Quoted passage:
----------------

GAZA - Egyptian earth-moving machinery was at work on the Gaza Strip border on Wednesday and an Israeli newspaper said a project was under way to build a subterranean metal wall to block Palestinian smuggling tunnels.
Witnesses in the Gaza border town of Rafah said they could see Egyptian vehicles working just across the fenced frontier but not what they were doing precisely.
Egyptian security sources said the authorities had started digging and placing steel tubes through the ground at several points on the border, without giving details.
Suleiman Awwad, a council representative on the Egyptian side of Rafah, which straddles the border, said the authorities had uprooted trees along the boundary to pave a dirt road and plant devices to monitor and secure the border.
He also did not give details about what the work on the border, where smugglers have built tunnels to take goods into blockaded Gaza. Israel says the tunnels are also used to supply militants of the Islamist Hamas group with explosives and arms.
Awwad said farmers affected by the work on the border were being compensated with about 150 Egyptian pounds ($27) per peach tree and 250 pounds for each olive tree.
The Israeli daily Haaretz reported Egypt was installing an underground metal wall about 20 to 30 meters (70-100 feet) deep along the short border strip where Palestinians have dug a warren of tunnels to break the Israeli blockade of Gaza.

----------------

Records provided:
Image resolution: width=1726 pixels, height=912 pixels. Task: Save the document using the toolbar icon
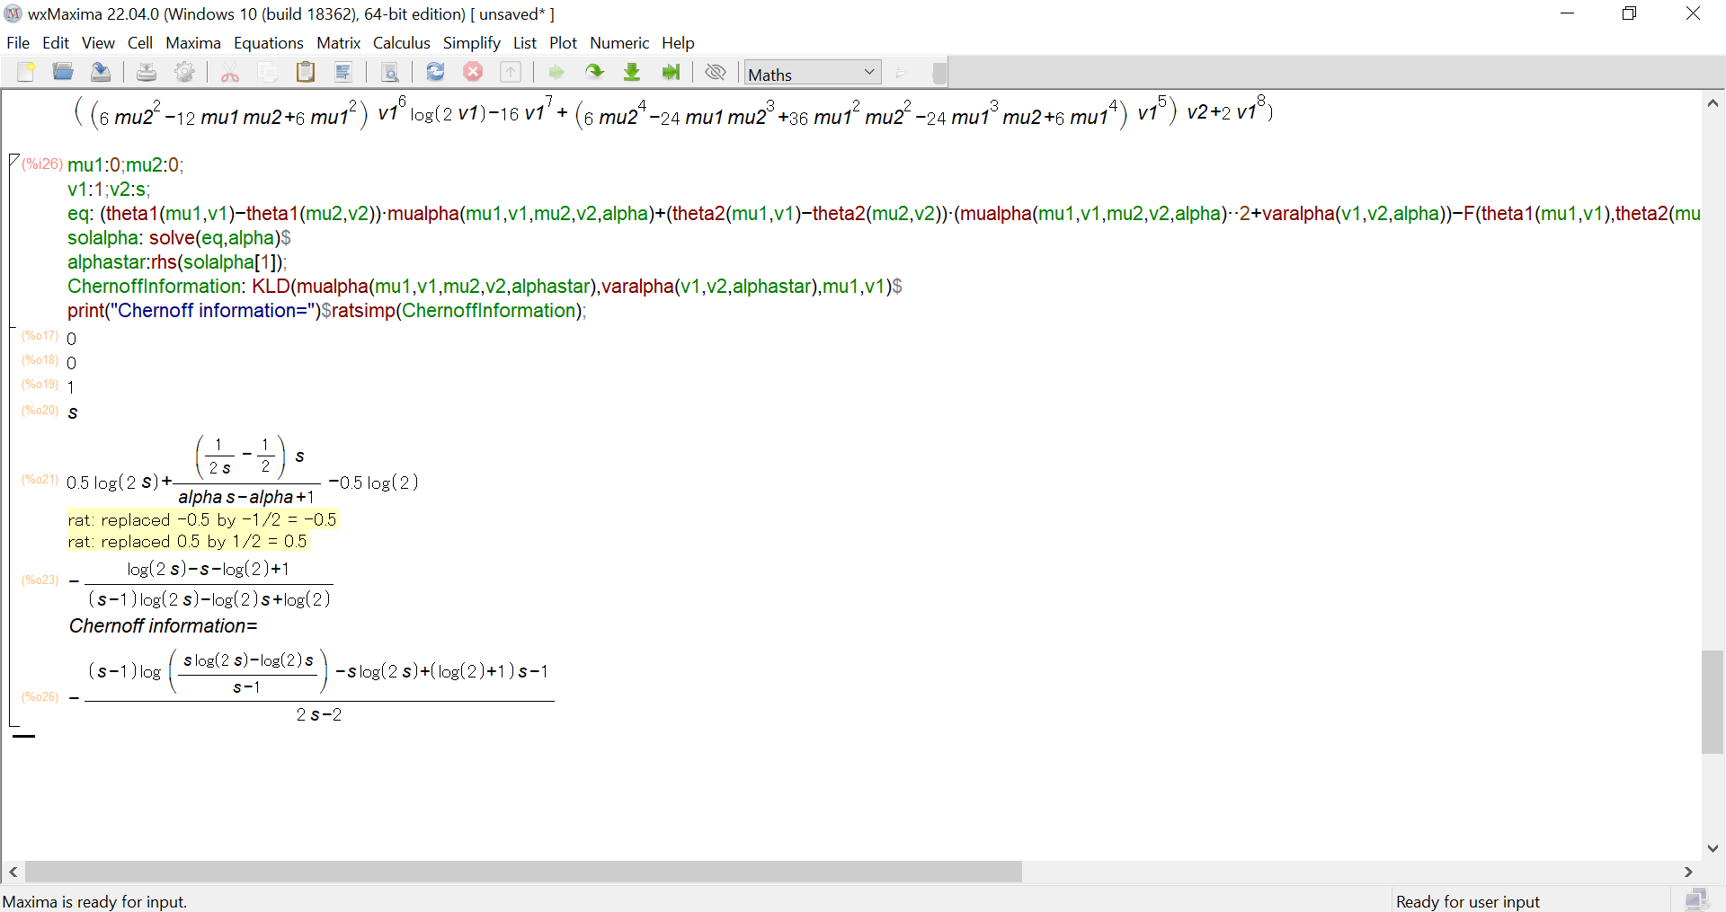tap(101, 73)
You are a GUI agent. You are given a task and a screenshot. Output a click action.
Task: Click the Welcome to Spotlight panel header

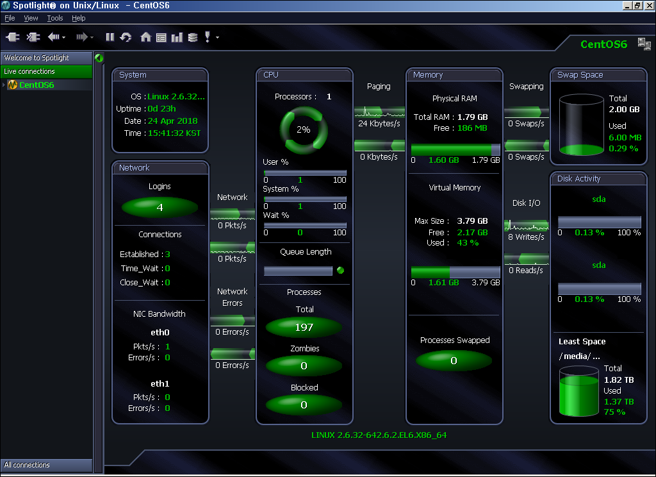click(46, 58)
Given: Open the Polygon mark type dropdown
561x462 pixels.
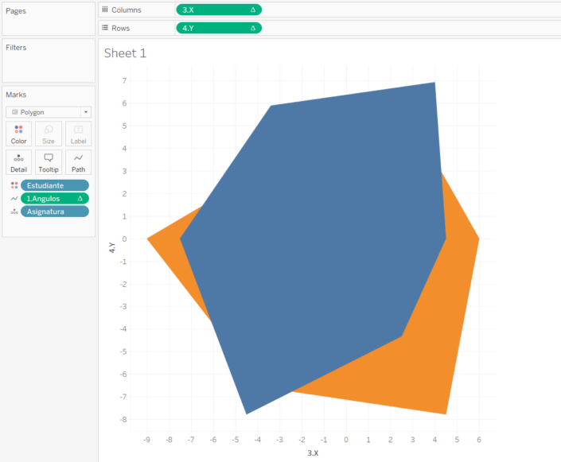Looking at the screenshot, I should click(48, 112).
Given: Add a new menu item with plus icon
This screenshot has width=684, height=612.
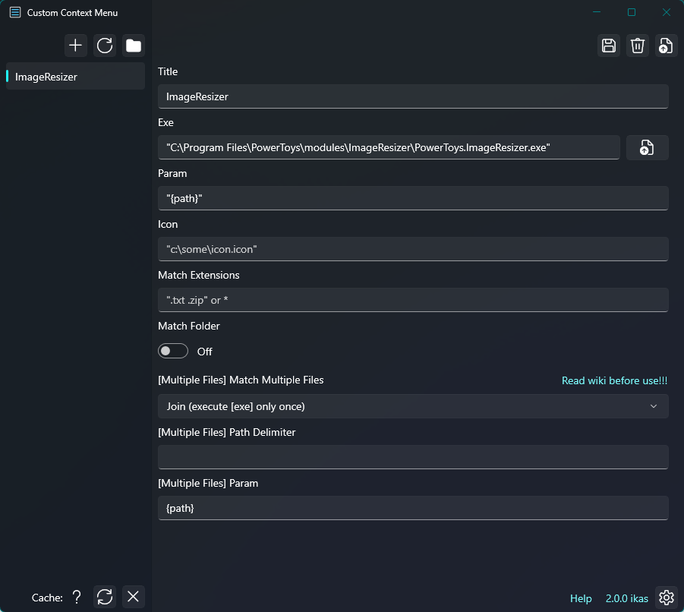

----------------

Exercise directions:
In the news report on Egypt's work along the Gaza border, how much compensation were farmers getting for each olive tree?

Solution below:
250 Egyptian pounds per olive tree.